About this task: Below are the records. How many of their lines contain "screenshot"? Give only the number.

Information given:

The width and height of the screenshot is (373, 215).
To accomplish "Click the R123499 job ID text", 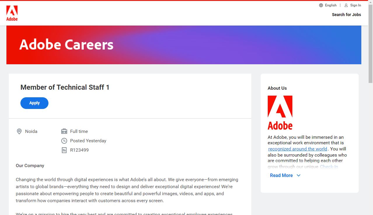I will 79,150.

* * *

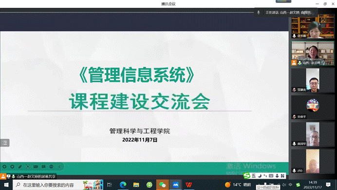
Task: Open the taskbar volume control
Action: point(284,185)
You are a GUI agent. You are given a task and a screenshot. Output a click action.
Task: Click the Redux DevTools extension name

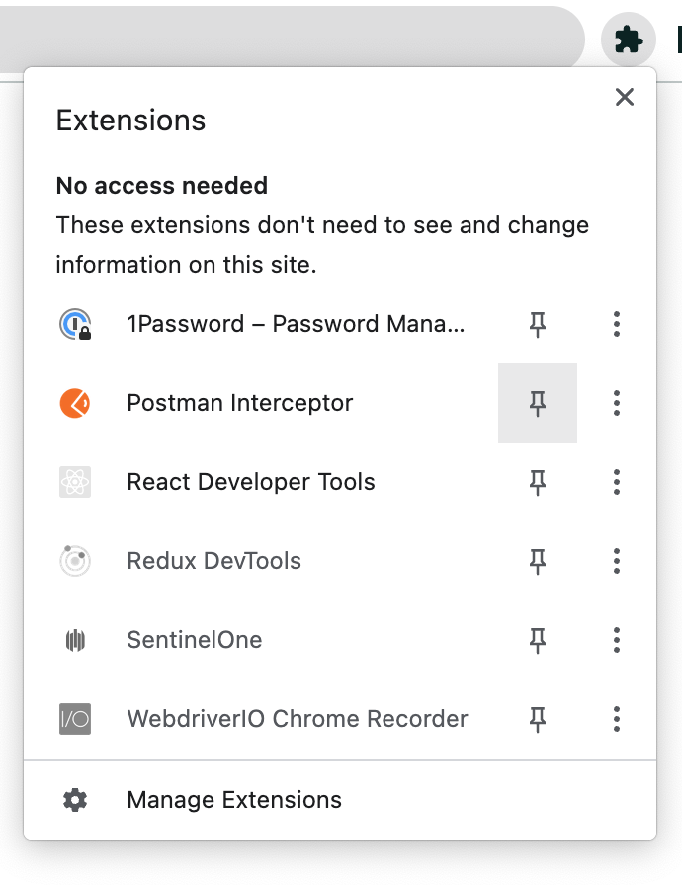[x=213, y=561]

Answer space: 2